Marriage is the seed of the most important of human institutions − namely, the family. Happy, healthy marriages lead to happy, healthy families. Happy, healthy families lead to a happy, healthy society. Clearly marriage matters; and the topic of matrimony is at the forefront of our today’s societal dialogue (right where it should be). But what exactly is a marriage? For until this question is answered, productive dialogue on the topic will not be possible.
Marriage is a comprehensive union of persons; that is, a total union of whole persons uniting both the physical and the spiritual. Marriage therefore naturally results in spouses “putting their heads together” as well as their bodies. Like the organs of the human body, a husband and wife work together as one organic unit. An eyeball does not make sense by itself. But when connected with the optic nerve, neuronal ganglia, brain, blood vessels, and other anatomical members, the eye serves a great purpose. It is not good for an eyeball to be alone; neither for man. This brings us back to the comprehensive nature of the nuptial union of man and woman. By virtue of such a union the husband and wife work as one organic unit to think, choose and act towards common purposes: the foremost of which is the building of a family. For it is, first and foremost, the function of a family to shape its children; and this is not a light matter. For a society goes as its children go.
The union between spouses (comprehensive) is unique from all other two-person unions (non-comprehensive) because it includes total bodily union. This union of bodies – fertility and all – can result in a completely new and separate human being. No other type of personal union can accomplish this. Thus the ultimate purpose of sex is Life: new life conceived in the womb and new life conceived in the relationship between husband and wife; or as Dr. Janet Smith says, babies and bonding. Marriage between one man and one woman is by its nature life-giving, ordered towards the raising of children and the good of the spouses.
Marriage is also exclusive, and therefore, must involve two people. You cannot give all of your money to Jim, and at the same time give all of your money to John. You must choose one person. The same principle applies to marriage. Thus total self-gift is only possible in a two-person marriage.
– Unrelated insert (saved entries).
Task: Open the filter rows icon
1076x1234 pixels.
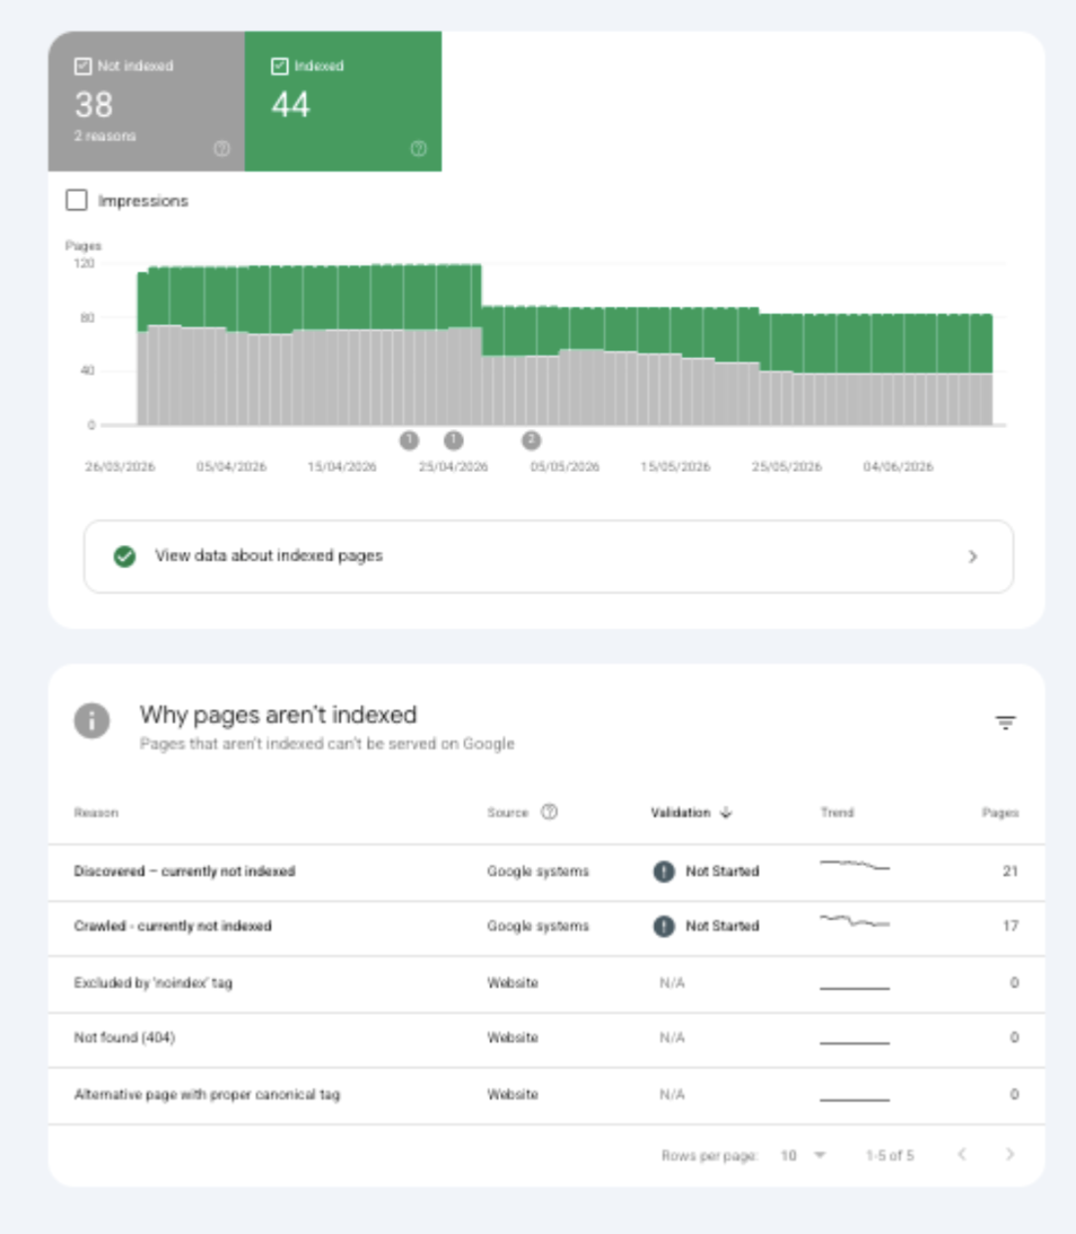Action: 1005,722
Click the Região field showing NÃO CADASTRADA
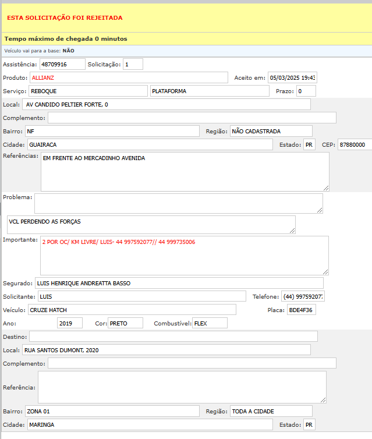The image size is (372, 439). point(271,131)
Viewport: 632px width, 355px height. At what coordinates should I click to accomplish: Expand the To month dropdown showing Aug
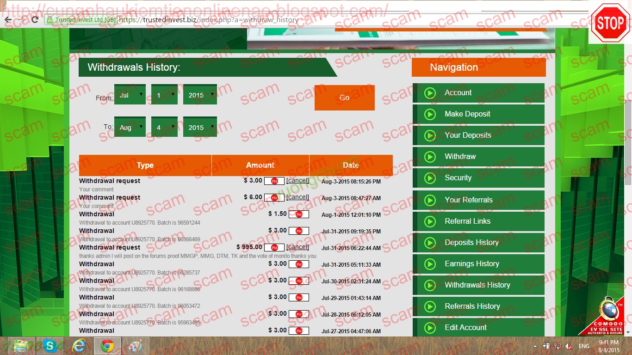[x=130, y=127]
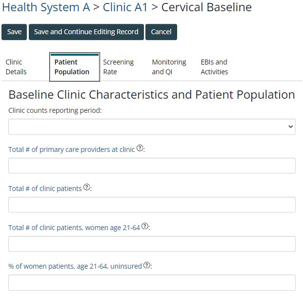303x298 pixels.
Task: Click the primary care providers field label
Action: (x=71, y=149)
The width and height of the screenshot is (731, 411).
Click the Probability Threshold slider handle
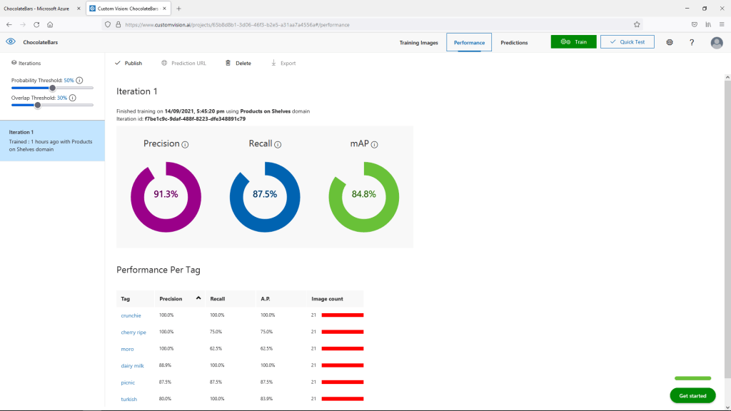pyautogui.click(x=52, y=88)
Finally marriage is permanent. G.K. Chesterton remarked that “marriage is a duel to the death which no man of honour should decline.” Marriage a duel? And to the death? Yes and yes! Marriage is hard because we are often more interested in doing “my will” rather than “thy will”, or worse, “Thy will”. Thus husband and wife fight for love – and to the death. This permanent, covenantal component of true marriage makes divorce impossible for only death can break a covenant, that is, a family bond. This is why the wife (traditionally) took the name of her husband: a sign of a new family bond and lifeline only to be severed by death. Though civil divorce is possible and sometimes even morally permissible, it does not end a true marriage. When a real sacramental marriage exists, divorce is impossible. This is why Jesus taught that one who (civilly) divorces and remarries into a second marriage while their original spouse is alive commits adultery – because one who is “divorced and remarried” is not actually divorced at all; nor are they remarried.
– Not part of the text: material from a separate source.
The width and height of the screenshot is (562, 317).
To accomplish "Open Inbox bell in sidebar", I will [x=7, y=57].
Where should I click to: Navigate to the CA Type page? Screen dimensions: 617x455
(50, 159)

Thus we have described what marriage is: a comprehensive, exclusive, life-giving and permanent union of one man and one woman naturally ordered towards the procreation and education of children, and the good of the spouses. It’s nothing new. As the richly intelligent Girgis-Anderson-George trio (the vast majority of my insights in this article ought to be attributed to them) have illustrated in their indispensable work, What Is Marriage?: Man And Woman: A Defense, such an understanding of marriage stretches back even thousands of years to ancient non-Christians like Xenophanes, Socrates, Plato, Aristotle, Plutarch and other thinkers of antiquity. Furthermore, marriage as described has persisted apart from any particular religious view, being affirmed for millennia by a variety of civilizations, world views and religious perspectives. Yet many of today’s opponents to Christianity just don’t know or understand our position.
We have before us a call to mercy: to understand, to comfort, to listen, to advise and to explain: and most of all to love. As missionary-hearted Christians we are obliged to know and defend what marriage is, for our whole Story begins with a marriage and ends – and as St. John Paul II has taught us – with an eternal Marriage foreshadowed by the marriages of today. Yes, it is true that for the moment we live in a “choose-your-own-marriage” society where many false definitions of marriage continue to be offered on a silver platter; but it is also true that from the beginning it was not so. And it is ultimately the way things were in “The Beginning” that we are labouring by grace to restore.